= PROBLEM TO SOLVE =
Pictures must not appear in the copy. Restate exactly the lines below from the one with "Expand the Recent Workspaces triangle" through the one with "Click blank row below Nominee Name", inclusive.

Collected data
****************
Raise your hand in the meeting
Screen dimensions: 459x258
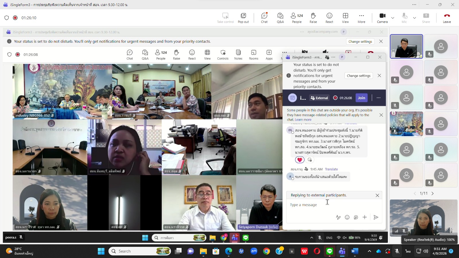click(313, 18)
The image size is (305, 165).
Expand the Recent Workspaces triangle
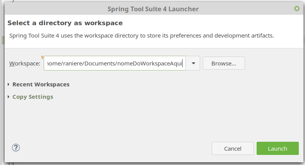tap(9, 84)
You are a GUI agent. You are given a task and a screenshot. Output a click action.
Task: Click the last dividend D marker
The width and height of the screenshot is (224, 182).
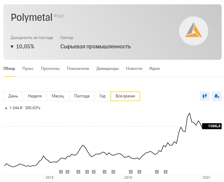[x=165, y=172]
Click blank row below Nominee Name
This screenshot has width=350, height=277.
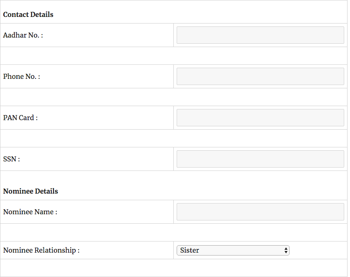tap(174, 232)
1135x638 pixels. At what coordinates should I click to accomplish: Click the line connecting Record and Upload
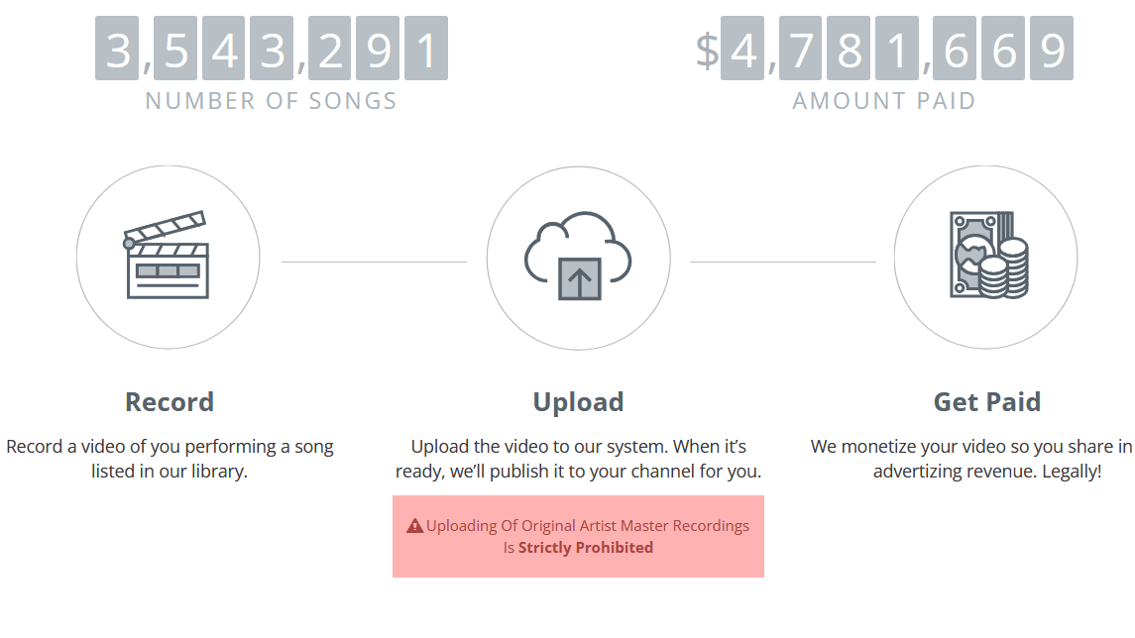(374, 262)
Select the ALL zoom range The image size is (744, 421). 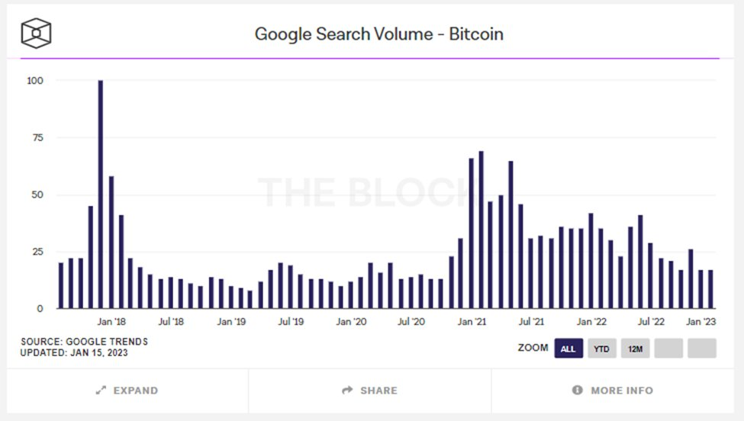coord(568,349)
****************
= ANSWER FOR THE TASK =
Expand the Recent Workspaces triangle
tap(9, 84)
You are a GUI agent. You are given a task and a screenshot. Output a click action.
Task: Click the last dividend D marker
The width and height of the screenshot is (224, 182).
[x=165, y=172]
Click blank row below Nominee Name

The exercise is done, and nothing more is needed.